Comment by redczar
7 days ago
These are ads. How much money would Paramount+ pay to have such a “preview” shown to Apple TV users? Whatever this number is it is certainly much larger than $0. Therefore it is an ad.
7 days ago
These are ads. How much money would Paramount+ pay to have such a “preview” shown to Apple TV users? Whatever this number is it is certainly much larger than $0. Therefore it is an ad.
No, not quite. "Content previews", not "ads". A distinction with a difference.
When you 'hover' over an app on an Apple's tvOS, the app populates that preview section with whatever content it wants. In the linked article's screenshot, the Apple TV app is being hovered over, so the 'preview' section is populated with content from Apple TV.

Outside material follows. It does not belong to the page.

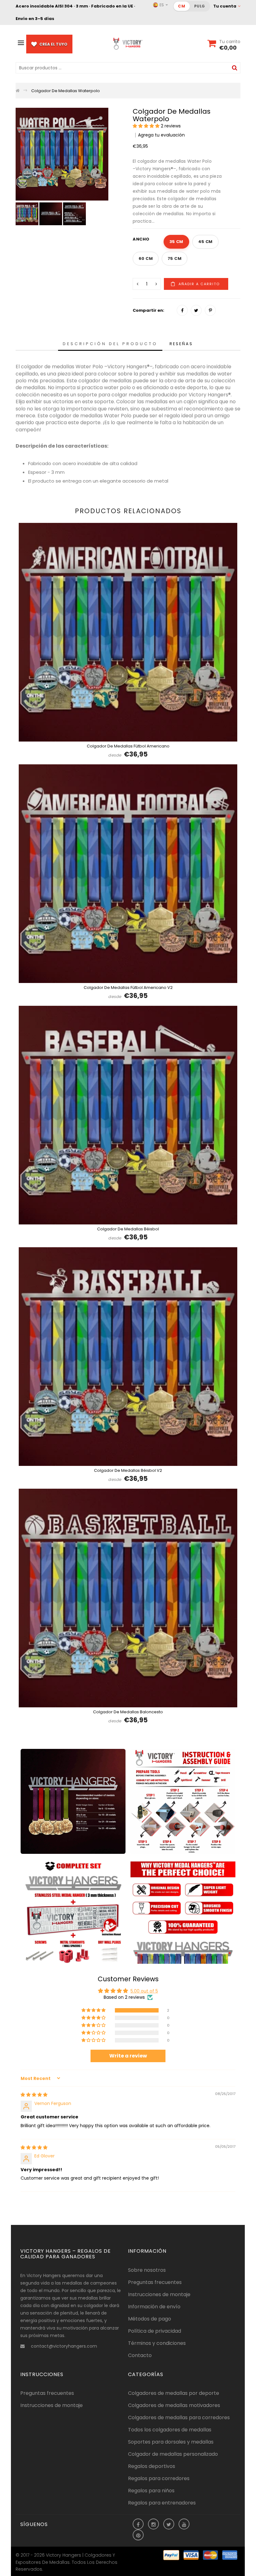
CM (181, 6)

If the user swiped right, to hover over the Arcade app, that preview would change to show some Arcade game. Hover over Netflix, Max, Hulu, Spotify apps, and you'll get content previews from them.
So yes, they are "ads", in a hyper-literal sense, but not strictly, not facilitated by the operating system, and not in any way that matters.
Product placement in movies and tv shows are ads. Product placement on Apple TV are ads. Previews for new movies at a movie theater are ads. We live in a society where filling up your car with gas subjects you to ads. They are everywhere. We are so inundated with ads that people think what Apple does are not ads.
Okay, to fit this definition of content previews for an app when hovering on that specific app as an ad: I like that my Apple TV does not show ads for apps I don't explicitly select in the UI, unlike almost every competing device which shows intrusive ads for unrelated stuff that I haven't selected in the UI, and may not even have installed or subscribed to. (I also like that it's the lowest latency streaming box.)
Apple TV is AFAIK the best device in its category.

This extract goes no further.